234 lines (187 loc) · 12.4 KB

Documentation: Line Sequencer with Pointer Networks

Finally, the dominoes line sequencer task. This task is the reason I began using pointer networks to begin with. The dominoes line sequencer task is a complicated version of the traveling salesman problem. The task goes as follows. An agent receives a set of dominoes and has to play the longest possible sequence of dominoes it can following the (somewhat complicated) rules of which dominoes are permitted to follow each other.

The Task

As I explained in the toy problem, a full dominoe set is the every possible combination with replacement of two values from 0 to a number, defined as the highest dominoe. Typically, the highest dominoe value is 9 or 12, but for an example I'll use highestDominoe=4. Below is a representation of 6 dominoes from the set, including both their values and the way dominoes are represented to the network (see the toy problem for more explanation). Note: unlike the toy problem, in this task (0 | 1) is the same dominoes as (1 | 0), so each dominoe can only be represented in one direction.

(0 | 0)

(0 | 1)

(0 | 2)

(0 | 3)

(2 | 1)

(0 | 4)

At the beginning, the agent receives a contextual input telling it what value is currently "available". Suppose for the above hand, the "available" number is 3. Then, the following is a possible sequence:

From 3: (3 | 0) - (0 | 0) - (0 | 1) - (1 | 2) - (2 | 0) - (0 | 4)

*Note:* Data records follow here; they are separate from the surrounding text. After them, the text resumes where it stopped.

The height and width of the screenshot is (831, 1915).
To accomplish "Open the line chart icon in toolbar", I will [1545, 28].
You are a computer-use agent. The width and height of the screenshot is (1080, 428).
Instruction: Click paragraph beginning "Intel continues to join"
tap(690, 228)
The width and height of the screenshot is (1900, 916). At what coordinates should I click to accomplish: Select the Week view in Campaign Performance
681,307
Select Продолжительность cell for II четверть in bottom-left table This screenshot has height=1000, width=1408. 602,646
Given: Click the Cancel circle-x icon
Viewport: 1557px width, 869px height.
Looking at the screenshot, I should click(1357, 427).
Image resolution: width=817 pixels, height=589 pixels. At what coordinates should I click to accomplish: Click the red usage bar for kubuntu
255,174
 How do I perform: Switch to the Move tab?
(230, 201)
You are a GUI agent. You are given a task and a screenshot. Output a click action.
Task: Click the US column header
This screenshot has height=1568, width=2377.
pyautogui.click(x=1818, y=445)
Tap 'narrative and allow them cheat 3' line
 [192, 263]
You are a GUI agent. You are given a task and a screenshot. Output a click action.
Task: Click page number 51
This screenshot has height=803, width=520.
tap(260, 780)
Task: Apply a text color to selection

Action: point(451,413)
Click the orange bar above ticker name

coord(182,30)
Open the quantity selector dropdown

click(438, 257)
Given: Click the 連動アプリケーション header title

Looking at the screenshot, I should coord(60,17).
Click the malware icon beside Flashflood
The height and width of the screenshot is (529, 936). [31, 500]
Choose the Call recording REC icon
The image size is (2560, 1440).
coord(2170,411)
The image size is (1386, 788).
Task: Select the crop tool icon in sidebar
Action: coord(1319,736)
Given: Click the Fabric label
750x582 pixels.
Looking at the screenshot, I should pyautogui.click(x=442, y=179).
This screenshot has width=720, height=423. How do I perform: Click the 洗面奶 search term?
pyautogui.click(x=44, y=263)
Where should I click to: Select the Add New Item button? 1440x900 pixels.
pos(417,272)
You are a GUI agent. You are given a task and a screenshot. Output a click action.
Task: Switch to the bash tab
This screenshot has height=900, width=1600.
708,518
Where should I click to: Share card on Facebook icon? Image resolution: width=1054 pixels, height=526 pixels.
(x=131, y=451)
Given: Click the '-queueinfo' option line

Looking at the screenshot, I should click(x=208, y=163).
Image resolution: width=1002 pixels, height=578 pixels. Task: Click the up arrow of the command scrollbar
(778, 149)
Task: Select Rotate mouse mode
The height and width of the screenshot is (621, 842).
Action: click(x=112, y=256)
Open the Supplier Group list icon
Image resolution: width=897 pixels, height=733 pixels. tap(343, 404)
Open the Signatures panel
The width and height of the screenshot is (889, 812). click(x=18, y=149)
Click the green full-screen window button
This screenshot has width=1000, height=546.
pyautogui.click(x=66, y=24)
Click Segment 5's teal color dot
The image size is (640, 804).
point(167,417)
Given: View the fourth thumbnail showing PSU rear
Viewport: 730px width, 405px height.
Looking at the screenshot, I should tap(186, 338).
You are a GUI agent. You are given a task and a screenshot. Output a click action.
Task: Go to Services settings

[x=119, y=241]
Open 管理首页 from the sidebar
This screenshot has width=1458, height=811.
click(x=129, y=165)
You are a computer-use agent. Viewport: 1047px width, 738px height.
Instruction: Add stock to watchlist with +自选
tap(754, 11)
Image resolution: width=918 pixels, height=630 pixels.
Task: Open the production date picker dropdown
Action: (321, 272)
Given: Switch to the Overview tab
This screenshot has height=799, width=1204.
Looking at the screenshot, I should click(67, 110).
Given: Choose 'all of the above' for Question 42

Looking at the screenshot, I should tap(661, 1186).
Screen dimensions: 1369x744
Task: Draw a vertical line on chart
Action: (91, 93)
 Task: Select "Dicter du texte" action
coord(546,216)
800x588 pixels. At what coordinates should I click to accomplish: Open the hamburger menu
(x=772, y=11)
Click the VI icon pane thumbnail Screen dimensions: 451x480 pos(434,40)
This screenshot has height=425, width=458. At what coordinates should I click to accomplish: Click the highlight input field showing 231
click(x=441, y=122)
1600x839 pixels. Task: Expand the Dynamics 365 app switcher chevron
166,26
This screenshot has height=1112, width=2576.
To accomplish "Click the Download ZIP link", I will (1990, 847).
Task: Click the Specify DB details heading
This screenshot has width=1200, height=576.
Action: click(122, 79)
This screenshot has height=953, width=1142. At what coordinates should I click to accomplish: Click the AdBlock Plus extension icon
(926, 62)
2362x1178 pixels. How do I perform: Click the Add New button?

Great! For that hand, if an agent plays the dominoes in the optimal order, it can play all the domiones. That's the goal. Suppose the agent played:

From 3: (3 | 0) - (0 | 4) ... after playing (0 | 4), the value 4 is "available", but since no other dominoe has a 4 on it, then the agent can't keep playing so is stuck with the remaining dominoes in its hand.

In addition to the dominoes, the agent also receives a "null token" it can play to indicate that there are no more valid moves. For example, the agent should play the null token after the (0 | 4) in both examples above.

Comparison to the Traveling Salesman Problem

This task has some similarities to the traveling salesman problem in the sense that the agent has to find a path through the dominoes. However, there are a few differences that make it a bit more complicated.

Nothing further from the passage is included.